Yes, they use a portion of your DD's CTC's, but a) CTC is part of your HOUSEHOLD income, not paid individually but based on your household income, and if your DP was employed you probably wouldn't get any anyway, and b) As you have another DC resident in your household to support (your DD), your DP's maintenance receives a reduction to allow for that.
So taking the TC's into account, that you wouldn't be getting if he was employed FT, unless you earn less than £15k pa before tax & NI, is offset by the reduction in payable maintenance to allow for the fact that there is another DC in your household that needs to be supported, your DD.
Give with one hand, take with the other!!
I still think the OP's DH's Ex is taking the piss if he is paying £20-£48 a week.
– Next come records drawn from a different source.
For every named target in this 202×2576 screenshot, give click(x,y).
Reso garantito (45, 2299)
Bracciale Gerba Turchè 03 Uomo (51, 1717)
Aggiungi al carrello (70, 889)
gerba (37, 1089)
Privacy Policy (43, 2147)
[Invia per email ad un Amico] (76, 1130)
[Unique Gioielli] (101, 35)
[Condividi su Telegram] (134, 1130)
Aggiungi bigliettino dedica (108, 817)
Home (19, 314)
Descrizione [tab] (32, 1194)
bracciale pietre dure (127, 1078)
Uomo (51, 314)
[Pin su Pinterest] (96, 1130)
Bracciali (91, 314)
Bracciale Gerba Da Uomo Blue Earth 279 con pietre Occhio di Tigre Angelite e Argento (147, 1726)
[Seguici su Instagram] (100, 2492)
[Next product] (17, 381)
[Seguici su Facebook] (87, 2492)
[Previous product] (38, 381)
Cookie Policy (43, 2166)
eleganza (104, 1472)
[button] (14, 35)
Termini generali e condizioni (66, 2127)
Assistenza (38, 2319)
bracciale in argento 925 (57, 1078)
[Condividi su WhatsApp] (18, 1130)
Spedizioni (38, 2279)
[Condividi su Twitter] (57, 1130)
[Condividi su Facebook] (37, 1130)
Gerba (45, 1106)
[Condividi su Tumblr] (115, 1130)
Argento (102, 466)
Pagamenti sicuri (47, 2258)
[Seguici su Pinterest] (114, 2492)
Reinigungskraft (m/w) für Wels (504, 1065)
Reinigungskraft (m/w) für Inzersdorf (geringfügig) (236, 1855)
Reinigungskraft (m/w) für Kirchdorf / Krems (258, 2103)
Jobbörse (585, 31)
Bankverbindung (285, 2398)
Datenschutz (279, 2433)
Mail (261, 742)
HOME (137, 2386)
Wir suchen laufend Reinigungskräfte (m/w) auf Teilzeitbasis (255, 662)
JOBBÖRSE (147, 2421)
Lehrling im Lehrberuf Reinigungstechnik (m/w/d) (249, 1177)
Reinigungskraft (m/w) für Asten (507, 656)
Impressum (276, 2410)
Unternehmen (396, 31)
If he is paying more than that, then his Ex is royally taking the piss moaning about losing anything on top of that until he finds a proper job.
However, IMO, you don't have the luxury of trying to build your own business at the expense of supporting your DC's, unless it has been AGREED with the Ex partner (the RP) that maintenance payments will drop during that period.
It's called being a responsible parent - you ensure that if you wish to build your own business, you can still afford to support your DC's to the tune of what you would be paying in maintenance in a FT NMW job.
If you can't pay the £48 a week for two DC's that you would be paying if you were working in a FT NMW job, then you are being irresponsible and shirking your responsibilities to your DC's by following your own wishes and dreams at the expense of supporting your own DC's.
Which isn't responsible parenting IMO and IME.
I DO have issues with this, because I am at the other end of that situation, and get just £12.50 a week in maintenance from my DD's father because he is 'building his own business', when if he took a NMW job, he would be paying nearly £37 a week for one DC!
So because he is following HIS dream, I am getting £25 a week less than I should be, and would be if he stood up to his responsibilities, and did what I have had to do at times since having our DD, and work a shitty NMW job to support our DD.
I don't class that as good or responsible parenting - I class it as selfishness, and childishly following your own dreams without thinking about how that will affect your DC's.
And as for the thought that if they were together they would both have to tighten their belts - if I was still with my DD's father, no way would I have agreed to him following a pipe dream of trying to start his own business instead of taking A job, ANY job, even NMW when he has a DC to support.
So why should I accept that just because we are no longer together?
If I as the RP have had to work shitty NMW jobs to support my DD, why the hell can't he?!